_Task instructions_.
Continue the commentary on college credentials and social justice education, starting after its last sentence.

(Given text Opens)

Back during the Great Depression, no one asked people who volunteered to help in soup kitchens if they were committed to social justice or had the appropriate college credentials for the work. Today however, the notion that the correct kind of college study is essential for social work has taken hold, a testament to the nation’s infatuation with educational credentials.

If you doubt that, read this article in University Business by James Martin and James Samels.

“Driven by doing good and doing well,” they write, “higher education has a special mission to educate the next generation of Social Justice Warriors.”  (Italics in original.)  The term “Social Justice Warrior” was coined as a pejorative comment on zealous college kids whose lives are wrapped up in leftist ideology; it’s interesting to note that progressives now seem to have adopted it.

All of those warriors, the authors continue, “will be educated, empowered, and self-motivated to advocate for equal rights, opportunities, and privileges – welcoming everyone to citizenship, colleagueship, and civic compassion.”

(Given text Closes)
(Information supplied Opens)

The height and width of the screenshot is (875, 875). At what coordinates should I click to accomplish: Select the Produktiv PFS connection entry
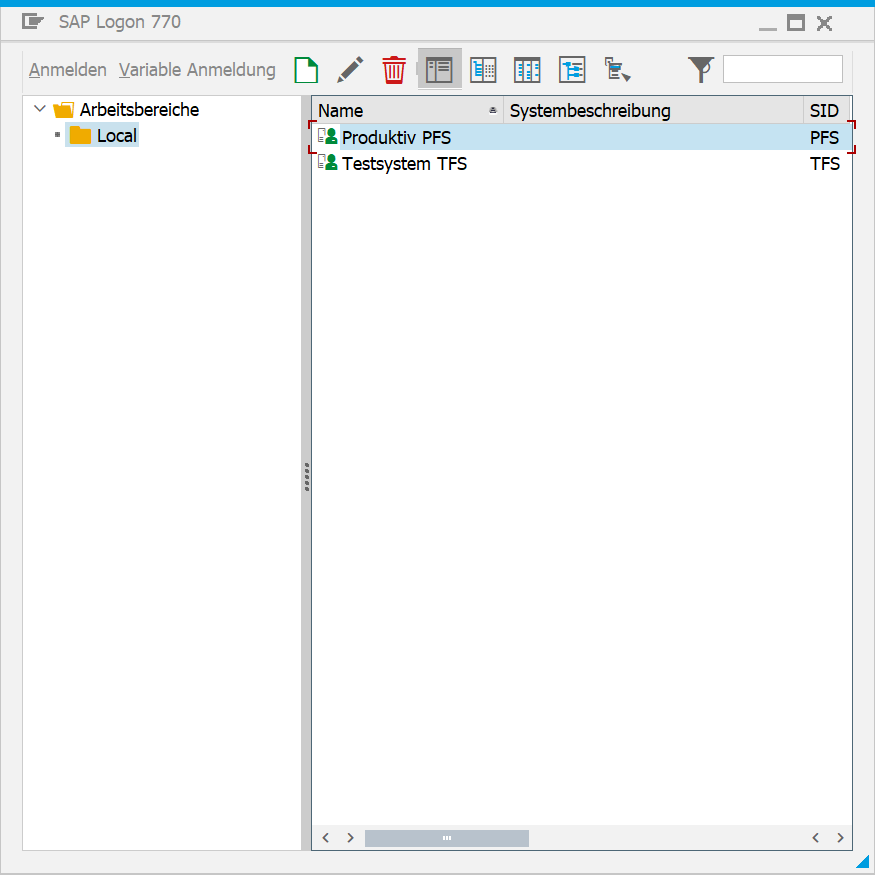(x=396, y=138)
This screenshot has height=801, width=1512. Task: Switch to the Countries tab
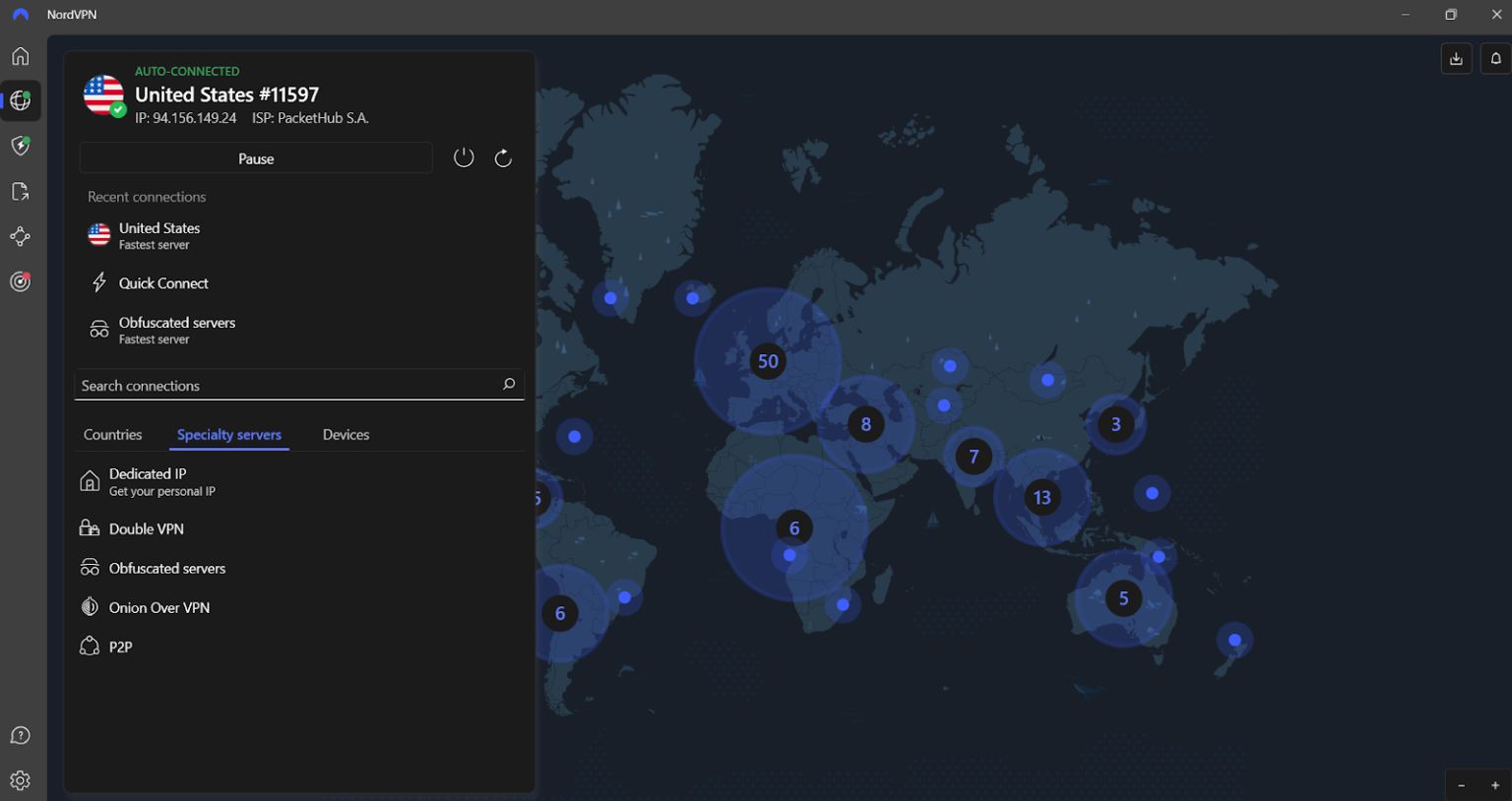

(Information supplied Closes)
(Information supplied Opens)

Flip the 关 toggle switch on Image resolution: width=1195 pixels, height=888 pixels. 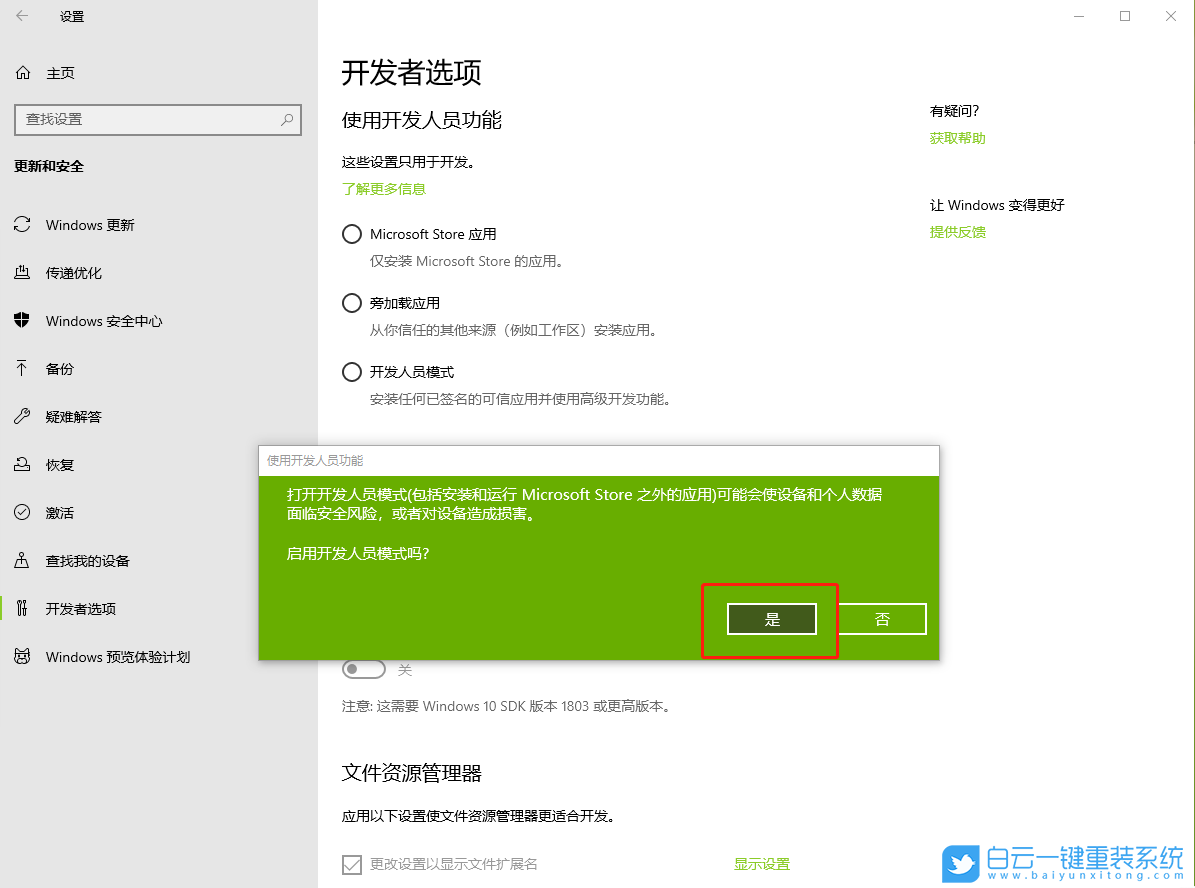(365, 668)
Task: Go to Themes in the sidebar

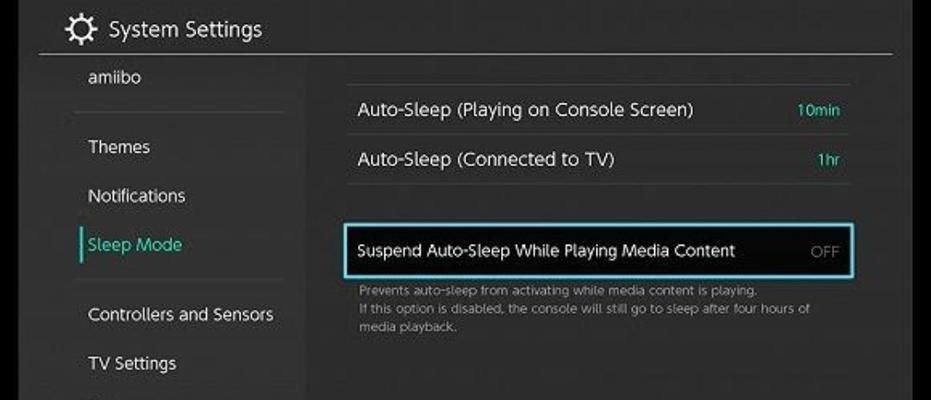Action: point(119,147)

(Information supplied Closes)

_Answer section_.
And there we see that in the minds of these people, helping the needy primarily entails political activism. Social Justice Warriors advocate governmental policies that, leftists believe, make things more equal. Capitalism and free markets are the bad guys to them.

Taking the right college courses and degrees can help to make you effective in pushing leftist ideology. The authors lavish praise on Southern Connecticut State University (SCSU) for its commitment to educating “principled social workers who promote social activism, social change, and social justice.” The university offers undergraduate, graduate, and now doctoral degrees in Social Justice.

That’s a lot of courses to master the progressive catechism.

We probably do need social workes in hospitals, schools, colleges, municipalities, and family social service organizations. But why must they be SJW types, imbued with leftist theory on the supposed need for government intervention to alleviate the problems of our society?

Couldn’t a non-leftist who happens to care about needy people become a social worker, complete with college degree?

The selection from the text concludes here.